*** Opening of Data section ***

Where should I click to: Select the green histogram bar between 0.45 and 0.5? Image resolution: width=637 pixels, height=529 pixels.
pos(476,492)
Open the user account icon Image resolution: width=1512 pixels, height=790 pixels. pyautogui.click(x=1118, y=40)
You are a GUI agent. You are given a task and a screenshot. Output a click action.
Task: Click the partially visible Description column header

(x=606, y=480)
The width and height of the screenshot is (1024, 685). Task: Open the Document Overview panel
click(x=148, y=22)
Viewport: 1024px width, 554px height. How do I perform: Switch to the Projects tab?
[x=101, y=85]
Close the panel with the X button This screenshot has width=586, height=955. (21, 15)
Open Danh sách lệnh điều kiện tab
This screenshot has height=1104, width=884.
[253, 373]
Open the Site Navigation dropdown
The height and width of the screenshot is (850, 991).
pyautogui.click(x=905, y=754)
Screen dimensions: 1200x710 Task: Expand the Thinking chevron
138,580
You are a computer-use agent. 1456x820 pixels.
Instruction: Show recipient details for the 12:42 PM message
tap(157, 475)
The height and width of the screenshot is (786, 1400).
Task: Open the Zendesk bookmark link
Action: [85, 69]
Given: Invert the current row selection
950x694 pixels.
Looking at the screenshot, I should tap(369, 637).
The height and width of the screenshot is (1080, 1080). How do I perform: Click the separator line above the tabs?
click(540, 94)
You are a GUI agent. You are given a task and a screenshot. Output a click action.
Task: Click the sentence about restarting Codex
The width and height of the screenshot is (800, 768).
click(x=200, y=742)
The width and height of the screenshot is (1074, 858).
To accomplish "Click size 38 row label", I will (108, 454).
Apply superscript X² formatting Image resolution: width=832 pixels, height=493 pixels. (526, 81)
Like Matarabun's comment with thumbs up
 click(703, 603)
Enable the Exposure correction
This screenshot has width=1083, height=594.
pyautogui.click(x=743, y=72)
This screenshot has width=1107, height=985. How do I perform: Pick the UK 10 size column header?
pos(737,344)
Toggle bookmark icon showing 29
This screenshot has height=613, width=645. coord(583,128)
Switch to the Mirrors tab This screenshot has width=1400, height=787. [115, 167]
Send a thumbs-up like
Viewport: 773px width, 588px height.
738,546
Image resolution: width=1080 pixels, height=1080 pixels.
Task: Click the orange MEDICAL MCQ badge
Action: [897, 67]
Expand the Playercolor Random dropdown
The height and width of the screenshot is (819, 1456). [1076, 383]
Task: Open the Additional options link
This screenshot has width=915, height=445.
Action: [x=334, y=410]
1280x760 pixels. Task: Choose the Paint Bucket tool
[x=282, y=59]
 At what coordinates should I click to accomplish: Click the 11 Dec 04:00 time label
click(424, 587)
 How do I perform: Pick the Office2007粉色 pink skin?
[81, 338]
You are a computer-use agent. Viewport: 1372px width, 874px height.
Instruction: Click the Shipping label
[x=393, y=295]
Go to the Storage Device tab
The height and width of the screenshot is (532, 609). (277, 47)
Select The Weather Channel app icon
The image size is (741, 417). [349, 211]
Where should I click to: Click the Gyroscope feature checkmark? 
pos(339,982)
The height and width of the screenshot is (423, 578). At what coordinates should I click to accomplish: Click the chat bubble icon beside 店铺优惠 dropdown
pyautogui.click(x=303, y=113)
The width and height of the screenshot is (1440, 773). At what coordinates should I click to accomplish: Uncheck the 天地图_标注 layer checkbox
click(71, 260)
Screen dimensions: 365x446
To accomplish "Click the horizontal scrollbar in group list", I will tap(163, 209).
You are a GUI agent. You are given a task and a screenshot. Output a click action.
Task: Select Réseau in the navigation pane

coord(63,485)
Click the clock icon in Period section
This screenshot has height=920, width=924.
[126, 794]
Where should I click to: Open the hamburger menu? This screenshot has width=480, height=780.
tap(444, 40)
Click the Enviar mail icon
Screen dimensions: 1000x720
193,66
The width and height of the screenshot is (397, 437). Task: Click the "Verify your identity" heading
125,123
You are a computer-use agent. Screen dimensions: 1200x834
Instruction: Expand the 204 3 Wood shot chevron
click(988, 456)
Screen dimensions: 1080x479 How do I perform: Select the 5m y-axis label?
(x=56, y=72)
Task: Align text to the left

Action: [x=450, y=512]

*** Close of Data section ***

## Your assignment:
Pick out, from the lines above, every one that contains the string "will".

## Output of the task:
To accomplish "Click size 38 row label", I will (108, 454).
To accomplish "Click the horizontal scrollbar in group list", I will tap(163, 209).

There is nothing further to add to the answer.